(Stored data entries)

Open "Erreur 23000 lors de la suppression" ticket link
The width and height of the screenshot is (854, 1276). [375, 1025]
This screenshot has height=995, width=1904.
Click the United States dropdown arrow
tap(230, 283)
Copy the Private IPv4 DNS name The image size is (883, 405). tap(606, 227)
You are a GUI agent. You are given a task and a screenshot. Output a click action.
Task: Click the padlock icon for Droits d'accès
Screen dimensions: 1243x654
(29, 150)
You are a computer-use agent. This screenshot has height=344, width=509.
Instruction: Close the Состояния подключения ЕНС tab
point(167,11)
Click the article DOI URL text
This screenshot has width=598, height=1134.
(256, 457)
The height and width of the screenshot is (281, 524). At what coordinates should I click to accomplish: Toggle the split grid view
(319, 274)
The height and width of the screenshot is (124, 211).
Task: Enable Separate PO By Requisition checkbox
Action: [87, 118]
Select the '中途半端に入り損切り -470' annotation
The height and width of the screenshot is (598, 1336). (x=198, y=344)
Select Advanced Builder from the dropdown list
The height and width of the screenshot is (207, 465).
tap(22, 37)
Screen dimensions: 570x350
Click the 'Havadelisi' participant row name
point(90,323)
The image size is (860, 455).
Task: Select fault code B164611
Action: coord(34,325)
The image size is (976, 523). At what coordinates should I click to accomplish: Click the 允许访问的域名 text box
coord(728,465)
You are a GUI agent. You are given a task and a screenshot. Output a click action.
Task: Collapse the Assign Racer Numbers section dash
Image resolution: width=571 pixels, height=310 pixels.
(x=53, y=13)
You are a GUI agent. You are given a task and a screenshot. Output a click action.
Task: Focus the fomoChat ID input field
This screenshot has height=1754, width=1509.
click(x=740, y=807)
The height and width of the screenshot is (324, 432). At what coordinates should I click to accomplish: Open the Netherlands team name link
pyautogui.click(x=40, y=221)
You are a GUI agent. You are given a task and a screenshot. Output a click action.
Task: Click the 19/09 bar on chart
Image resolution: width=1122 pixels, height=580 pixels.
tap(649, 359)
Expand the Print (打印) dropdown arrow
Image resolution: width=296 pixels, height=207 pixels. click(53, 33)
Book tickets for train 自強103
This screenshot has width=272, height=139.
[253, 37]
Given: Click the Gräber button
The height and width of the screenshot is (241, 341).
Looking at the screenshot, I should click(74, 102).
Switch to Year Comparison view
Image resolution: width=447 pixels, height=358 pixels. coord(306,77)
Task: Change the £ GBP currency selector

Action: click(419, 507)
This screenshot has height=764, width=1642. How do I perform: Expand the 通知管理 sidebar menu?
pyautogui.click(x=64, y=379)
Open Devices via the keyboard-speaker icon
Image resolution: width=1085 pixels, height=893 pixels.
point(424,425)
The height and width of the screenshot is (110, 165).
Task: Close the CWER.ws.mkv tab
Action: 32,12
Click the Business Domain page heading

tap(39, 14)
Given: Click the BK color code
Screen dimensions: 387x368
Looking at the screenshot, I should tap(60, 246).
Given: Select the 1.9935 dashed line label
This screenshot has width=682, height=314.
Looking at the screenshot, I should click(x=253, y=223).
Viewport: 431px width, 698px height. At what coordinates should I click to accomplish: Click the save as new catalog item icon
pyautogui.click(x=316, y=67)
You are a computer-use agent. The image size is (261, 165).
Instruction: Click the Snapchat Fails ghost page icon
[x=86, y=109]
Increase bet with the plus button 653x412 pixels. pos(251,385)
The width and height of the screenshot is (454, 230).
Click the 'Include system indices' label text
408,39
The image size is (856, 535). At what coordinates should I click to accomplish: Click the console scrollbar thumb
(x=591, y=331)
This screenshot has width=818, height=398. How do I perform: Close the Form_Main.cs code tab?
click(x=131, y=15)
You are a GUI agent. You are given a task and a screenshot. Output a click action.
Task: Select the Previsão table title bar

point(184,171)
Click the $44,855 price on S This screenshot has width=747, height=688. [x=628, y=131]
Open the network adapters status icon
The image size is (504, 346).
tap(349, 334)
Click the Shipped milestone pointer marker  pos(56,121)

__TO DO__. Could you reproduce every record exactly as written?

__TASK SOLUTION__.
Open "Erreur 23000 lors de la suppression" ticket link
The width and height of the screenshot is (854, 1276). [375, 1025]
This screenshot has height=995, width=1904.
Click the United States dropdown arrow
tap(230, 283)
Copy the Private IPv4 DNS name The image size is (883, 405). tap(606, 227)
You are a GUI agent. You are given a task and a screenshot. Output a click action.
Task: Click the padlock icon for Droits d'accès
Screen dimensions: 1243x654
(29, 150)
You are a computer-use agent. This screenshot has height=344, width=509.
Instruction: Close the Состояния подключения ЕНС tab
point(167,11)
Click the article DOI URL text
This screenshot has width=598, height=1134.
(256, 457)
The height and width of the screenshot is (281, 524). At what coordinates should I click to accomplish: Toggle the split grid view
(319, 274)
The height and width of the screenshot is (124, 211).
Task: Enable Separate PO By Requisition checkbox
Action: [87, 118]
Select the '中途半端に入り損切り -470' annotation
The height and width of the screenshot is (598, 1336). (x=198, y=344)
Select Advanced Builder from the dropdown list
The height and width of the screenshot is (207, 465).
tap(22, 37)
Screen dimensions: 570x350
Click the 'Havadelisi' participant row name
point(90,323)
The image size is (860, 455).
Task: Select fault code B164611
Action: coord(34,325)
The image size is (976, 523). At what coordinates should I click to accomplish: Click the 允许访问的域名 text box
coord(728,465)
You are a GUI agent. You are given a task and a screenshot. Output a click action.
Task: Collapse the Assign Racer Numbers section dash
Image resolution: width=571 pixels, height=310 pixels.
(x=53, y=13)
You are a GUI agent. You are given a task and a screenshot. Output a click action.
Task: Focus the fomoChat ID input field
This screenshot has height=1754, width=1509.
click(x=740, y=807)
The height and width of the screenshot is (324, 432). At what coordinates should I click to accomplish: Open the Netherlands team name link
pyautogui.click(x=40, y=221)
You are a GUI agent. You are given a task and a screenshot. Output a click action.
Task: Click the 19/09 bar on chart
Image resolution: width=1122 pixels, height=580 pixels.
tap(649, 359)
Expand the Print (打印) dropdown arrow
Image resolution: width=296 pixels, height=207 pixels. click(53, 33)
Book tickets for train 自強103
This screenshot has width=272, height=139.
[253, 37]
Given: Click the Gräber button
The height and width of the screenshot is (241, 341).
Looking at the screenshot, I should click(74, 102).
Switch to Year Comparison view
Image resolution: width=447 pixels, height=358 pixels. coord(306,77)
Task: Change the £ GBP currency selector

Action: click(419, 507)
This screenshot has height=764, width=1642. How do I perform: Expand the 通知管理 sidebar menu?
pyautogui.click(x=64, y=379)
Open Devices via the keyboard-speaker icon
Image resolution: width=1085 pixels, height=893 pixels.
point(424,425)
The height and width of the screenshot is (110, 165).
Task: Close the CWER.ws.mkv tab
Action: 32,12
Click the Business Domain page heading

tap(39, 14)
Given: Click the BK color code
Screen dimensions: 387x368
Looking at the screenshot, I should tap(60, 246).
Given: Select the 1.9935 dashed line label
This screenshot has width=682, height=314.
Looking at the screenshot, I should click(x=253, y=223).
Viewport: 431px width, 698px height. At what coordinates should I click to accomplish: Click the save as new catalog item icon
pyautogui.click(x=316, y=67)
You are a computer-use agent. The image size is (261, 165).
Instruction: Click the Snapchat Fails ghost page icon
[x=86, y=109]
Increase bet with the plus button 653x412 pixels. pos(251,385)
The width and height of the screenshot is (454, 230).
Click the 'Include system indices' label text
408,39
The image size is (856, 535). At what coordinates should I click to accomplish: Click the console scrollbar thumb
(x=591, y=331)
This screenshot has width=818, height=398. How do I perform: Close the Form_Main.cs code tab?
click(x=131, y=15)
You are a GUI agent. You are given a task and a screenshot. Output a click action.
Task: Select the Previsão table title bar

point(184,171)
Click the $44,855 price on S This screenshot has width=747, height=688. [x=628, y=131]
Open the network adapters status icon
The image size is (504, 346).
tap(349, 334)
Click the Shipped milestone pointer marker  pos(56,121)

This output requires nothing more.